# [Directions]
Given the records below, the lines starting at the line with "Given: Click the browser back arrow" and ending at the line with "Click the My Account page title" should be output exactly, both end lines kept and pictures left out.

# [Data to examine]

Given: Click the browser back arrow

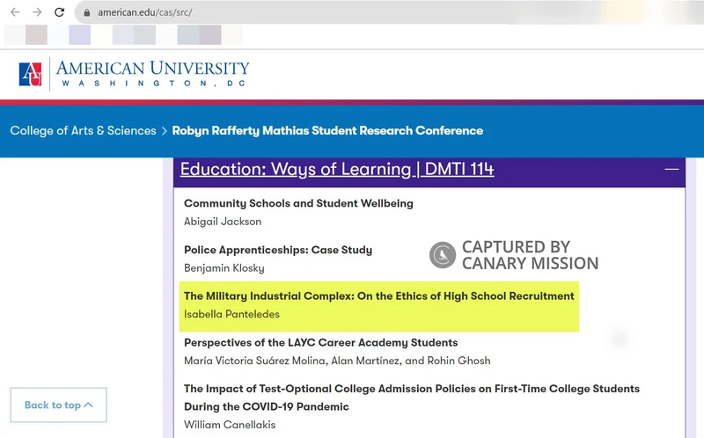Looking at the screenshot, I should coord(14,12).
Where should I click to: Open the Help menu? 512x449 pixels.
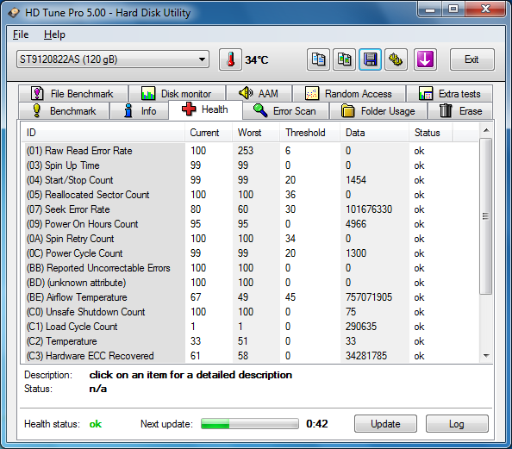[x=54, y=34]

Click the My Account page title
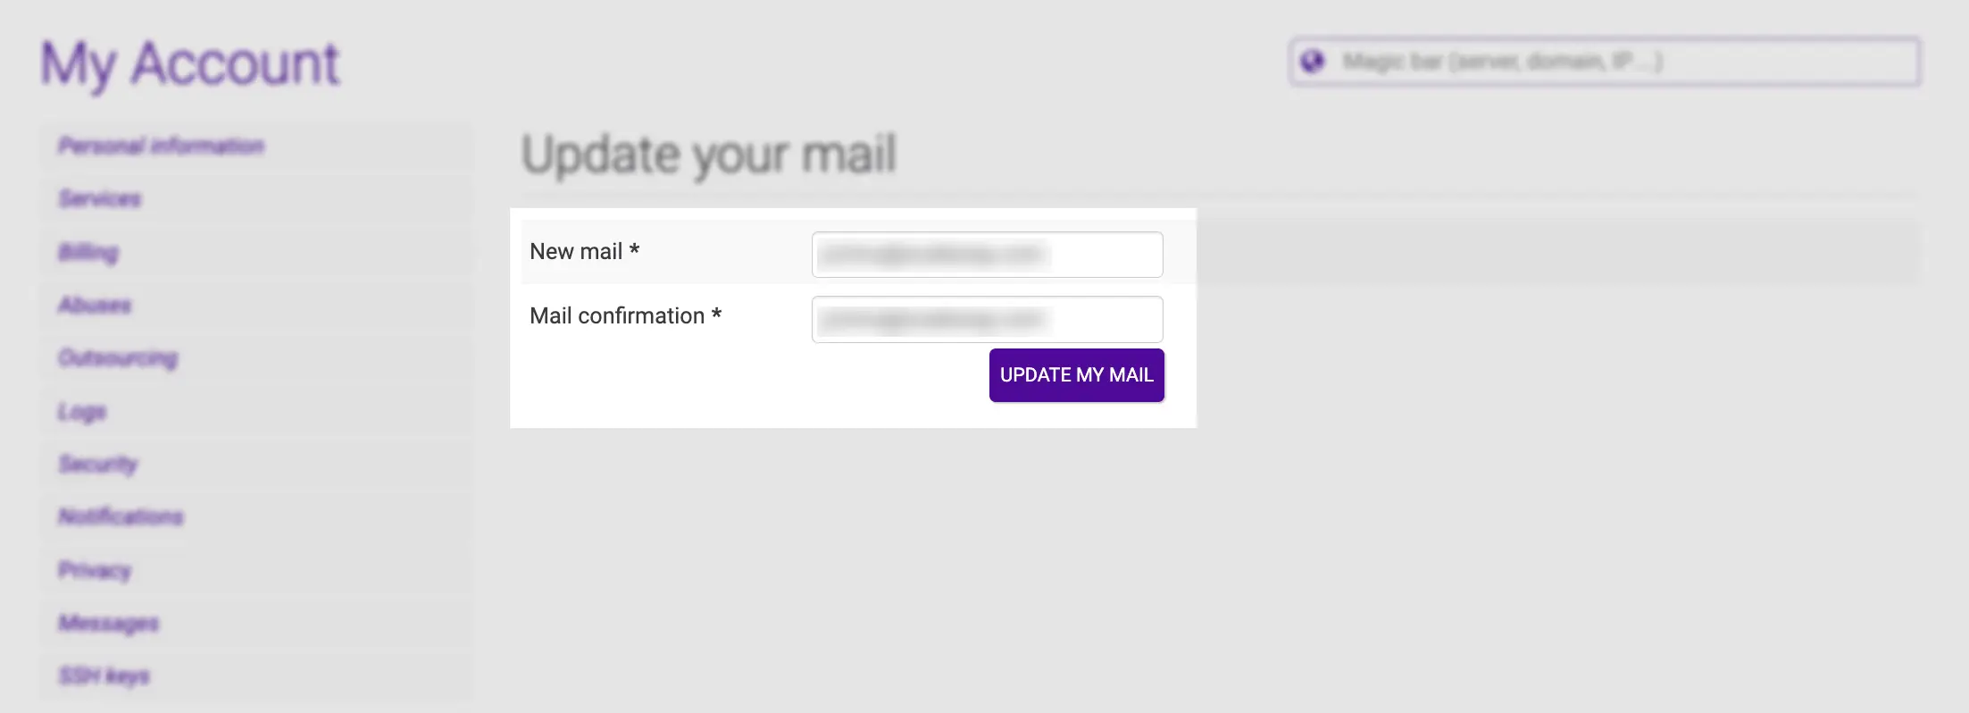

...

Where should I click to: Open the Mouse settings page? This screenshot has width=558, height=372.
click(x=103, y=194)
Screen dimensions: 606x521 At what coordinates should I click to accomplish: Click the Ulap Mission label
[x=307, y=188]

...

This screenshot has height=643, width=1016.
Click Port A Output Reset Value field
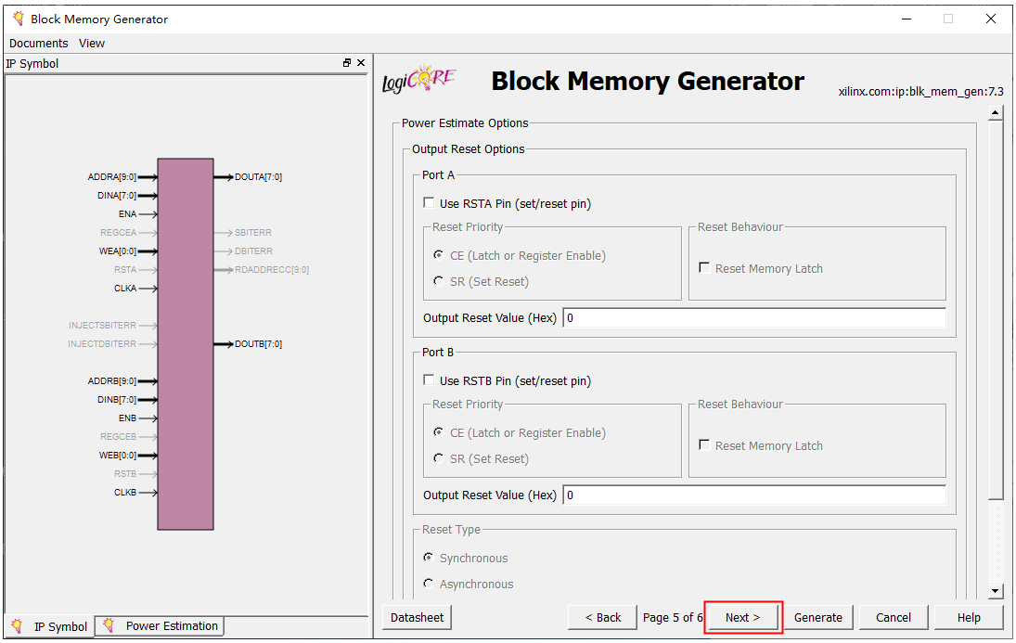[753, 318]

# [Answer below]
Given: Click the browser back arrow

Looking at the screenshot, I should coord(14,12).
Where should I click to: Open the Help menu? 512x449 pixels.
[x=54, y=34]

Click the My Account page title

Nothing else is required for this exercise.